_What the task asks_
Reproduce word for word the material below, from its first line through the line containing "center [1386, 87].", with both of those lines included.

_Exercise inputs_

--- Start ---

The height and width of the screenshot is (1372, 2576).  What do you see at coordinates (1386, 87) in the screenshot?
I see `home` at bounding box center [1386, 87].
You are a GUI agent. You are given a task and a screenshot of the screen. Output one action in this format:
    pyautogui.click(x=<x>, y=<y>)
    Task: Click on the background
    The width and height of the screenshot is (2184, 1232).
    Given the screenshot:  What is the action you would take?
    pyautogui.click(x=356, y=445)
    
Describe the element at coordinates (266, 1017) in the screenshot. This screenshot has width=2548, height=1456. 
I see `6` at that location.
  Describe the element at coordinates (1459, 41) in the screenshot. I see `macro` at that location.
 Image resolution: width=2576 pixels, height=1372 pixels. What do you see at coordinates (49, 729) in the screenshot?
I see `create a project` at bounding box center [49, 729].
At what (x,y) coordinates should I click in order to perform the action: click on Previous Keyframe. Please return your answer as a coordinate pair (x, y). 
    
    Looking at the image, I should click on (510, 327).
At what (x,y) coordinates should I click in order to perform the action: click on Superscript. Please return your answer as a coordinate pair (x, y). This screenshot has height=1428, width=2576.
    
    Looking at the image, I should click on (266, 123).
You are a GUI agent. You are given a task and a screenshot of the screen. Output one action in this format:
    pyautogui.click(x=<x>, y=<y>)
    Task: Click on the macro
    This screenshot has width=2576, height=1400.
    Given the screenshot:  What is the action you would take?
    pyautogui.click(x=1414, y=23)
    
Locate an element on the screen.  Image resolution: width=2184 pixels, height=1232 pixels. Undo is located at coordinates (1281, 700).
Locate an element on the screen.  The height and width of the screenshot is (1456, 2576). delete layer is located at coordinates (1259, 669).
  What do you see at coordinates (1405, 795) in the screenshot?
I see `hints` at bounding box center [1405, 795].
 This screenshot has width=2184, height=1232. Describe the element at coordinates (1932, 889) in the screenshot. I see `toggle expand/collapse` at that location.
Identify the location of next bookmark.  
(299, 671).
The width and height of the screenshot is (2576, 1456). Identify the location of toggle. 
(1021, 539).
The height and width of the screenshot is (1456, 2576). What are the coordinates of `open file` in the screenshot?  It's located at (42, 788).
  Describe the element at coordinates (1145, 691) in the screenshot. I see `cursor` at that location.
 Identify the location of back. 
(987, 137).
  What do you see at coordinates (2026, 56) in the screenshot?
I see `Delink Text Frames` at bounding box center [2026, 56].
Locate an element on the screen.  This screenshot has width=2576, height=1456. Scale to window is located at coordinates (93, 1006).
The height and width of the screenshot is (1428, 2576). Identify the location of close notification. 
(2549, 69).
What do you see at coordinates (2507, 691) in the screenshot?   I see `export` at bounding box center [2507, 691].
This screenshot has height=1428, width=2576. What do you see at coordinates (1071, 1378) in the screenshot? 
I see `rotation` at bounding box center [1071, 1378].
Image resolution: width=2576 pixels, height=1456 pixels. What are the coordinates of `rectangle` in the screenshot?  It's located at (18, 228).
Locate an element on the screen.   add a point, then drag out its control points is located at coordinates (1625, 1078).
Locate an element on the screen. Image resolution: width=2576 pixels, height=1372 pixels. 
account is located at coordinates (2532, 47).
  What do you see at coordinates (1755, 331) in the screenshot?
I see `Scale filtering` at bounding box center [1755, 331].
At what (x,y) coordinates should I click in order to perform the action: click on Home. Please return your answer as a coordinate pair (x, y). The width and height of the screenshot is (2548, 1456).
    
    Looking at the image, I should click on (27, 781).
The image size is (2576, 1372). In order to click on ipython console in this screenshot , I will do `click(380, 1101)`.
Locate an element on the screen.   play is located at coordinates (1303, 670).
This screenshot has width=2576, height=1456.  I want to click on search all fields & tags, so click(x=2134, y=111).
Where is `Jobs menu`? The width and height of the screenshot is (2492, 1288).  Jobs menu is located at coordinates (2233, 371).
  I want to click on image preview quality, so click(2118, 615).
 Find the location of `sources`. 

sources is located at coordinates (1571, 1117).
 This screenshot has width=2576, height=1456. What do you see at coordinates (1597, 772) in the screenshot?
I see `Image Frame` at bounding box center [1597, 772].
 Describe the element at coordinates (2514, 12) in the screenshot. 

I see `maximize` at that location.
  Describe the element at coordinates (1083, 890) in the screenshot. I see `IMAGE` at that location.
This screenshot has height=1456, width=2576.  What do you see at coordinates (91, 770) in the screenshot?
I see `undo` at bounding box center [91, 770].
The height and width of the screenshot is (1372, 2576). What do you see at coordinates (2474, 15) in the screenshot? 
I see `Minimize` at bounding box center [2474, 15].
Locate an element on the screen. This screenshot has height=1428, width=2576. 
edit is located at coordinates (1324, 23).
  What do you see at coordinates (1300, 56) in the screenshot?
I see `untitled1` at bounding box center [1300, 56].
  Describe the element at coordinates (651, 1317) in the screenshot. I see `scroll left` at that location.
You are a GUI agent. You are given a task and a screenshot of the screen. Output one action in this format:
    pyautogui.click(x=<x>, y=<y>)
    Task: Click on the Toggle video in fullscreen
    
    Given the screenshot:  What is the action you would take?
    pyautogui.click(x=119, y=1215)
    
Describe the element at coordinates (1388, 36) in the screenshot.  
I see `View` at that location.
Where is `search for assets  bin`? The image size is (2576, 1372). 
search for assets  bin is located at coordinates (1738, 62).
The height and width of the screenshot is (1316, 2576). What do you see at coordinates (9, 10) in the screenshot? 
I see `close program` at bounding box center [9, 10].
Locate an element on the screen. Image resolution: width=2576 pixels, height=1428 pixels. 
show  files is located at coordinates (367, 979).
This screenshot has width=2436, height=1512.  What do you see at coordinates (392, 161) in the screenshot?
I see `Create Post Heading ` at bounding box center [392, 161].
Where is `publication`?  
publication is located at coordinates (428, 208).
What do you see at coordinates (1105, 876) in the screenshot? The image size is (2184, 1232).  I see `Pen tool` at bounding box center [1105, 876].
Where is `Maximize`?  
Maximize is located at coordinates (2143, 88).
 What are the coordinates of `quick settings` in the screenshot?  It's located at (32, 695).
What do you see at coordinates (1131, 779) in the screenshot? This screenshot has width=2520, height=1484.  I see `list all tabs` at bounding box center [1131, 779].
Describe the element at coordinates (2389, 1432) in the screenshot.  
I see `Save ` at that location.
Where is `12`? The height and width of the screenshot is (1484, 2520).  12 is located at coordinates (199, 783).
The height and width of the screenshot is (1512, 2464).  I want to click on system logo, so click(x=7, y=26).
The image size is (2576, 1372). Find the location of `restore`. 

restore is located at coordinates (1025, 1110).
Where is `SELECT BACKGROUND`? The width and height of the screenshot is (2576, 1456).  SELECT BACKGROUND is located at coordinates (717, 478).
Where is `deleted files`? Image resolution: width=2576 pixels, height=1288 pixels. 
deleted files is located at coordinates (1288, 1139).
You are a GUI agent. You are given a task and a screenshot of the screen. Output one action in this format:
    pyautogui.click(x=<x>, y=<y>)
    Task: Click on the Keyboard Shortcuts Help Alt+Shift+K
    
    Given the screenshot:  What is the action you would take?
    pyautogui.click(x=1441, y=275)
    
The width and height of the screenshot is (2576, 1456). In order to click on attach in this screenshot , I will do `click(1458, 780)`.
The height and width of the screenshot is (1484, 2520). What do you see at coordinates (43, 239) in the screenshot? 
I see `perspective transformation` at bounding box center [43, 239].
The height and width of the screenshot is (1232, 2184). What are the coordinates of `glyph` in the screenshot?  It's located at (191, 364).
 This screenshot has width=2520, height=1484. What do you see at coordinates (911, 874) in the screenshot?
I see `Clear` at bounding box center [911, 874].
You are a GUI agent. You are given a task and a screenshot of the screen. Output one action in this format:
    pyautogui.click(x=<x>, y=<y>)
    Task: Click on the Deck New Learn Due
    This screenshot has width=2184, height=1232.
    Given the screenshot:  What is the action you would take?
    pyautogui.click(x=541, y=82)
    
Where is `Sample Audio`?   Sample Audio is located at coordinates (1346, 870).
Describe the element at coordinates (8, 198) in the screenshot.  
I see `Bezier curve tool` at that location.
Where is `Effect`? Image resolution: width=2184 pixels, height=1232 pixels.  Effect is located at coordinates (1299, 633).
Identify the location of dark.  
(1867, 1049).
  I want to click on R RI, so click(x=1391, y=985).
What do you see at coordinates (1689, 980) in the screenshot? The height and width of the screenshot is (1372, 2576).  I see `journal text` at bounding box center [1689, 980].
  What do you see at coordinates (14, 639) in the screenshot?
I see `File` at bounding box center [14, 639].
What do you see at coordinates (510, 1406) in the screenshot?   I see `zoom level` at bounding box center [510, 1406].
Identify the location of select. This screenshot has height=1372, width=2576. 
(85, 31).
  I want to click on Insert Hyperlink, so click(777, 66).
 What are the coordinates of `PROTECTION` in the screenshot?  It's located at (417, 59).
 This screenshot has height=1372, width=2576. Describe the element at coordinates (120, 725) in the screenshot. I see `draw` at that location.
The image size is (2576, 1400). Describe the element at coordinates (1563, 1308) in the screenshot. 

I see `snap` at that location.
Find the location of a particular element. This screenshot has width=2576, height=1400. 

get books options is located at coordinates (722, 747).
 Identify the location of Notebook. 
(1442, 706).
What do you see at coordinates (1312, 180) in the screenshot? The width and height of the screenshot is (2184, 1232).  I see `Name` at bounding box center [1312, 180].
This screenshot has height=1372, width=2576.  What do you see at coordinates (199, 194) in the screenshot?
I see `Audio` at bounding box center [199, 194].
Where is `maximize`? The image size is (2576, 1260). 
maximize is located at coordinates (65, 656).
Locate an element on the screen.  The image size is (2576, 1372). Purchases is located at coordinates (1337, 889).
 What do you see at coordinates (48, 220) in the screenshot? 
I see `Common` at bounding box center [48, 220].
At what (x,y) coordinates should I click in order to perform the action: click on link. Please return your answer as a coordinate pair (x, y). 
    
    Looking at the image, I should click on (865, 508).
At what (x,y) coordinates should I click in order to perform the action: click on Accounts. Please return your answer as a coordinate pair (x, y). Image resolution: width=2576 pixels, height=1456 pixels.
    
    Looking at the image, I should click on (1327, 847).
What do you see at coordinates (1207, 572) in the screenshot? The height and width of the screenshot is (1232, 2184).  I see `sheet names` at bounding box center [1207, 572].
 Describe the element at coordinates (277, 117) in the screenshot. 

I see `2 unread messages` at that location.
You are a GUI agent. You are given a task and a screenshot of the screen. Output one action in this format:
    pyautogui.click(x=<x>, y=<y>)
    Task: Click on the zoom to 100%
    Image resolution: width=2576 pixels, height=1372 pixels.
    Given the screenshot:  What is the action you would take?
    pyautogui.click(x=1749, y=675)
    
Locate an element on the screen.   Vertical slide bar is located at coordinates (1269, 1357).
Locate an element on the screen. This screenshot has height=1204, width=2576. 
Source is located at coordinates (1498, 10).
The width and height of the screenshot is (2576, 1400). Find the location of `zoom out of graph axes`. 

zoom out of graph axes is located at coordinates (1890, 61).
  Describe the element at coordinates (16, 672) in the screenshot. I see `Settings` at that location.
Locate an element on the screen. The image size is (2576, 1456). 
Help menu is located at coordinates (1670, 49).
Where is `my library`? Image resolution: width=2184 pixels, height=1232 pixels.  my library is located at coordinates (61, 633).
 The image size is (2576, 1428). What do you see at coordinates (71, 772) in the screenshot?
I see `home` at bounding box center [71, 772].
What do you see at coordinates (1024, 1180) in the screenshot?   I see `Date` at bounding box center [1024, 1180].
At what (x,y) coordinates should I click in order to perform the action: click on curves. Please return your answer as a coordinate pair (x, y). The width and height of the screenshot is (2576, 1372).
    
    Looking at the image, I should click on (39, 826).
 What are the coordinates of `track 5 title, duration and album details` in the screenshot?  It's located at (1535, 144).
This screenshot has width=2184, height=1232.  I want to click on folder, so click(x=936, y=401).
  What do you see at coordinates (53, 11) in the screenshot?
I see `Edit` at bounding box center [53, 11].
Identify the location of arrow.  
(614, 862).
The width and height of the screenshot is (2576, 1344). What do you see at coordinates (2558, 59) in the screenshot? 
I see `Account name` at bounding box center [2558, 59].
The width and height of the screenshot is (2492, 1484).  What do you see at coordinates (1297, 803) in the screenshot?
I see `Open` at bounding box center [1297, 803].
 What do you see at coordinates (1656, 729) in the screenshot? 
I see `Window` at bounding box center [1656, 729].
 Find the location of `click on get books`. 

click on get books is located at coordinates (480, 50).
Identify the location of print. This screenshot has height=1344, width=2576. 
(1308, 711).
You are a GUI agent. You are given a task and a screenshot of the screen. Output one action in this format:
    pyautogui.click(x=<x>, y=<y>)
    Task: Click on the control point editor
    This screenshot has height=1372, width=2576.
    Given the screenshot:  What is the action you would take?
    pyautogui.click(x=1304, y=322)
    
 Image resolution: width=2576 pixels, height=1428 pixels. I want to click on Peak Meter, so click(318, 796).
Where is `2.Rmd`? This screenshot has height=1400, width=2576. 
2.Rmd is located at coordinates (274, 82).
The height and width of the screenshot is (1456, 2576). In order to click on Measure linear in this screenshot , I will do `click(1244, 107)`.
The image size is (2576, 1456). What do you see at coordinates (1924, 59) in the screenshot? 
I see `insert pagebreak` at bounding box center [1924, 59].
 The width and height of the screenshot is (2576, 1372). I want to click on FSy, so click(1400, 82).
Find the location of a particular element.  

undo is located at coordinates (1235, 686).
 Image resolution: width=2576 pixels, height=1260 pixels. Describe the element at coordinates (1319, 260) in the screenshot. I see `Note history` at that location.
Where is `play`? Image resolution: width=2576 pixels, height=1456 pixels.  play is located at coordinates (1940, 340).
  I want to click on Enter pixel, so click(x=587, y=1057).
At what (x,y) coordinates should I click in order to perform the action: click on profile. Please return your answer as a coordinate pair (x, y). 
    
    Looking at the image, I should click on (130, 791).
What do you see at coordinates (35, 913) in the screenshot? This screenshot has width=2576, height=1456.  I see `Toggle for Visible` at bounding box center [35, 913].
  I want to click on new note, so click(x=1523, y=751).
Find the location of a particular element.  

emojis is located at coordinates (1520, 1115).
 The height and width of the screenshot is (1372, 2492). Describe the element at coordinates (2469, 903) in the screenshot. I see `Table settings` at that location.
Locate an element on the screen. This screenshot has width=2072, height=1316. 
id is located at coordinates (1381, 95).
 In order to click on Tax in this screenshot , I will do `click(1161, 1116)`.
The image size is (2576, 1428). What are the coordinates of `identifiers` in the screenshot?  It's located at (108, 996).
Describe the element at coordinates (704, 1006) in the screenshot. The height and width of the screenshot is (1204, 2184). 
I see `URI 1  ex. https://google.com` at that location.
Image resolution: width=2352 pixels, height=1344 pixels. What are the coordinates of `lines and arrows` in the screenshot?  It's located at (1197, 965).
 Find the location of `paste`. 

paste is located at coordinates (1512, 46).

--- End ---

_Solution_
The height and width of the screenshot is (1372, 2576).  What do you see at coordinates (1386, 87) in the screenshot?
I see `home` at bounding box center [1386, 87].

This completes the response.